Is it possible to smoke, possess, and grow marijuana in Thailand starting June 9, when cannabis will be officially removed from the list of drugs in the kingdom
Ahead of “Ganja Day” on June 9, the Thai Ministry of Health wants to remind and clarify: smoking cannabis even for recreational purposes is a criminal offense punishable by three months in jail.
Under the new legislation, cannabis smoke is a “public nuisance,” allowing anyone who is annoyed by the smell of cannabis smoke to report the culprit, who could go to jail for up to three months if found guilty.
As of June 9, all parts of cannabis and cannabis plants – including leaves, bark, body, fibers, branches, roots, seeds, and inflorescences – will be removed from the category 5 drug list, essentially decriminalizing marijuana possession in Thailand. However, extracts containing more than 0.2 percent THC, or tetrahydrocannabinol, are still a Category 5 drug.
As of June 9, residents of Thailand will be able to legally grow as much cannabis and cannabis in their homes as they want without asking for permission. The only requirement is registration through the “Plook Ganja” mobile app, which is not yet available in the app store. It is not yet clear whether the app will be for Thai citizens only, or whether foreigners living in the kingdom will also be allowed to grow cannabis.

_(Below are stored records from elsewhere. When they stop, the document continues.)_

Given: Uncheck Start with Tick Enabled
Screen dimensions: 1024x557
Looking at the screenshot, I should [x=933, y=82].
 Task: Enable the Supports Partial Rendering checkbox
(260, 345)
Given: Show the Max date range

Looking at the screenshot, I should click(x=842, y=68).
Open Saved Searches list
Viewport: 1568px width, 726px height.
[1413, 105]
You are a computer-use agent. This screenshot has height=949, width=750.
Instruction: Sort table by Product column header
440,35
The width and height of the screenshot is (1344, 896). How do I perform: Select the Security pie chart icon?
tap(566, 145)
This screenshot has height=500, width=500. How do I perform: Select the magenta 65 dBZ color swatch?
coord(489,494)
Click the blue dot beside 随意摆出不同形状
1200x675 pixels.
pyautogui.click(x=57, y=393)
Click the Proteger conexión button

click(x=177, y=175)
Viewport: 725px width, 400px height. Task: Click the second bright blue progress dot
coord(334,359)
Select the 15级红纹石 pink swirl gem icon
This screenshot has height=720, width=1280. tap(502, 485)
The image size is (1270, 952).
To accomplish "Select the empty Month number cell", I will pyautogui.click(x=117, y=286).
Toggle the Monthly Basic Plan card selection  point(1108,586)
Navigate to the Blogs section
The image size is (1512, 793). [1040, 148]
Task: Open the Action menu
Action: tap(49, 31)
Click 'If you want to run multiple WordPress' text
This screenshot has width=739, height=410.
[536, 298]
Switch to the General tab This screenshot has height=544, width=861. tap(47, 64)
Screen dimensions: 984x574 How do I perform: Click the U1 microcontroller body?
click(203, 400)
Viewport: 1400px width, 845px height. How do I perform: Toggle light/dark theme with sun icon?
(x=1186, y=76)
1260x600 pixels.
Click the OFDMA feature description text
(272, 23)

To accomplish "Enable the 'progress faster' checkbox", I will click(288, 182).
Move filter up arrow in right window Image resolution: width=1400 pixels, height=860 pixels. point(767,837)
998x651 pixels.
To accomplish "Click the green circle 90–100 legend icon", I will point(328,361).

Earlier, Health Minister Anutin Charnvirakul promised to distribute one million cannabis plants free of charge to the Thai population. However, the law states that home-grown cannabis plants and any extracts from them must have a THC content of less than 0.2%. THC is the psychoactive component of marijuana, which is what gets you high.
If the Secretary of Health fulfills his promise, it will either be male plants, which cannot produce flowers with high THC content, or cannabis plants, which do not contain THC. Hemp will only contain CBD – cannabidiol – a component that has medicinal properties but no psychoactive effects. So if you grow cannabis strictly according to the law, you’re definitely not getting high from your grow bed.
Cannabis is a highly profitable crop, and the quasi-decriminalization of the plant in Thailand is aimed at developing the medical tourism industry and benefiting the country’s economy, not turning the kingdom into the next Amsterdam. The Thai government is working on a “Cannabis and Hemp Law” which will contain all the necessary details about the cultivation and commercialization of the crop.
For now, “cannabis” is still illegal in Thailand.